Direction A: In the profile of Steven J. Schwartz below, in what year did he found Prudent Capital?
Direction B: Translate this sentence from the profile of Steven J. Schwartz below into Spanish: "Board determined Schwartz is an independent director under Nasdaq rules."

Text:
==*==

Steven J. Schwartz
About Steven J. Schwartz
Steven J. Schwartz (age 70) is an attorney and certified public accountant who has served on Capital Bancorp, Inc.’s Board since 2002 and was elected Chairman of the Board effective January 1, 2020 . He has over 40 years of experience as CFO and General Counsel across industries (construction, real estate development, broadcasting, telecommunications, software, wholesale distribution), founded Prudent Capital in 1999 (Portfolio Manager), and has taught corporate finance and real estate tax as an adjunct professor at Georgetown University; he holds a B.A. in Economics from the University of Maryland and a J.D. (with honors) from the University of Maryland School of Law .
Past Roles
| Organization | Role | Tenure | Committees/Impact |
|---|---|---|---|
| Various operating companies (construction, real estate, broadcasting, telecom, software, wholesale) | CFO & General Counsel | 40+ years | Oversaw finance, legal; diversified operating oversight |
| Prudent Capital | Founder; Portfolio Manager | Since 1999 | Manages lending/investment funds for later-stage businesses |
| Community bank (Rockville, MD) | Director | 1995–1998 | Board service prior to sale of bank |
| Georgetown University (Master’s programs) | Adjunct Professor | Past | Taught corporate finance and real estate tax |
External Roles
| Organization | Role | Status | Notes |
|---|---|---|---|
| Prudent Investments, LLC | Manager | Current | Holds 663,313 CBNK shares via entity he manages |
| Private foundation & HNW clients | Portfolio Manager | Current | Manages marketable securities portfolios |
| Prudent Capital funds | Portfolio Manager | Current | Founder and PM of private funds lending/investing in later-stage businesses |
Board Governance
- Independence: Board determined Schwartz is an independent director under Nasdaq rules .

==*==

Information shown:
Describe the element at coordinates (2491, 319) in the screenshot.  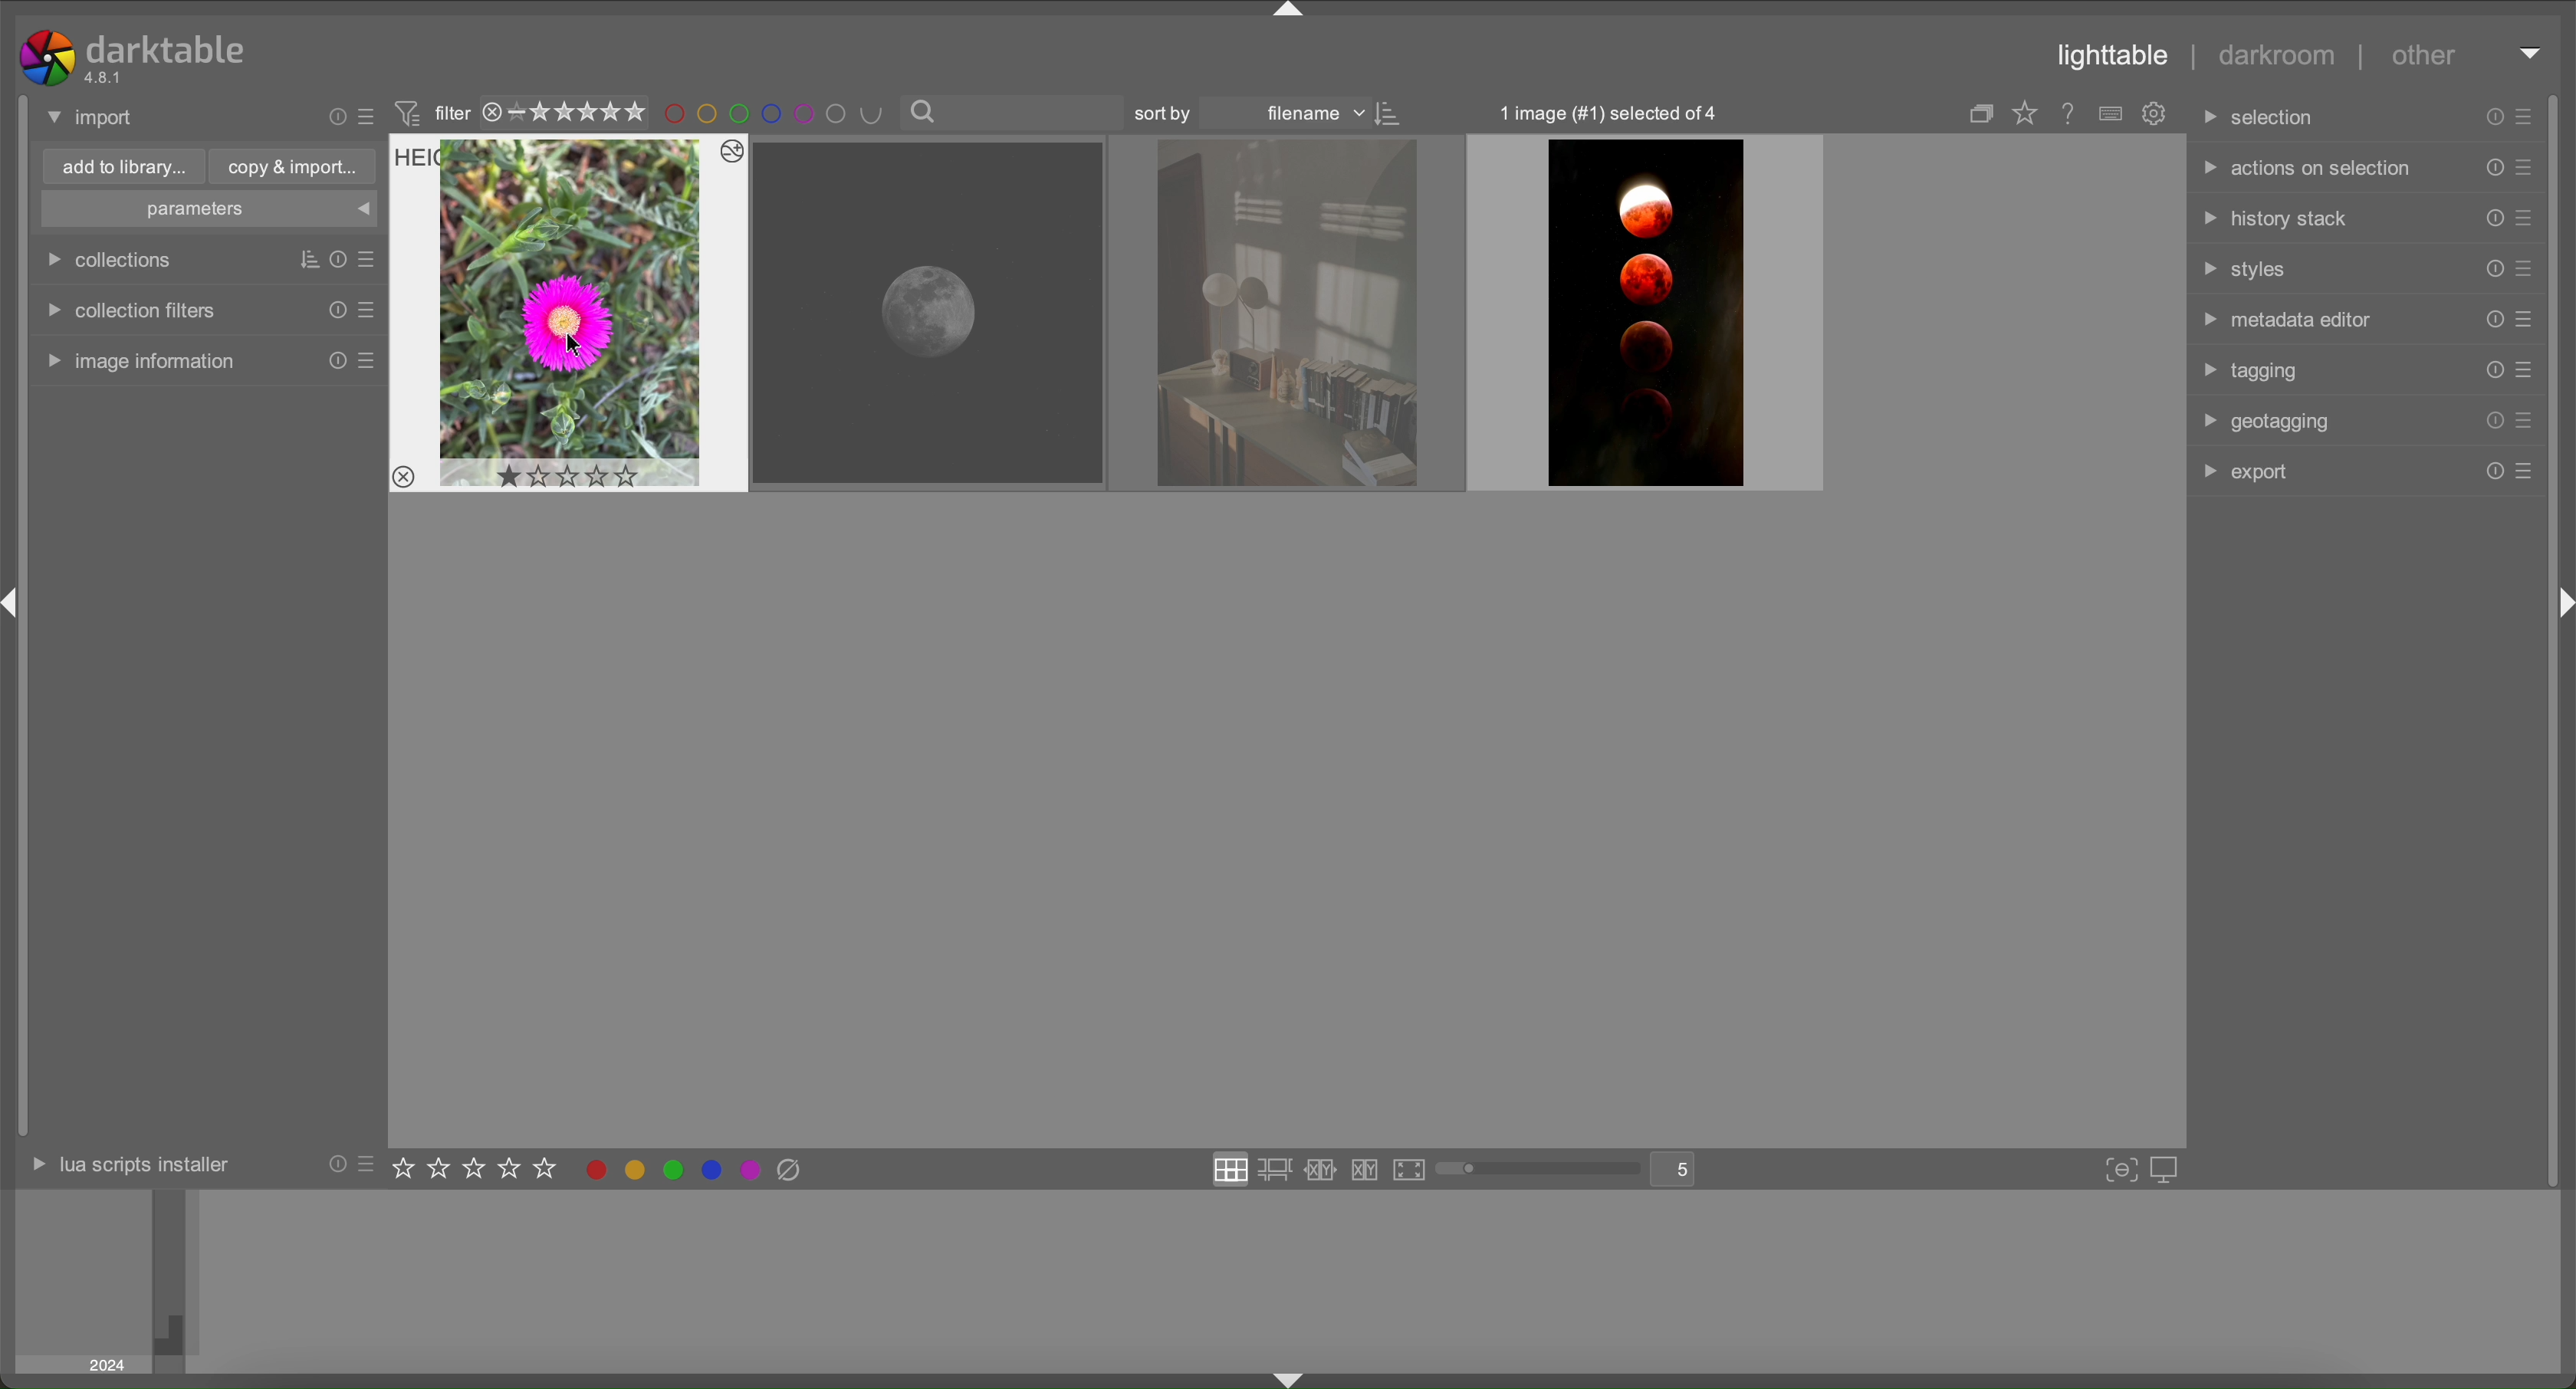
I see `reset presets` at that location.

==*==

Correct result A: 1999

Correct result B: La Junta determinó que Schwartz es un director independiente según las normas de Nasdaq.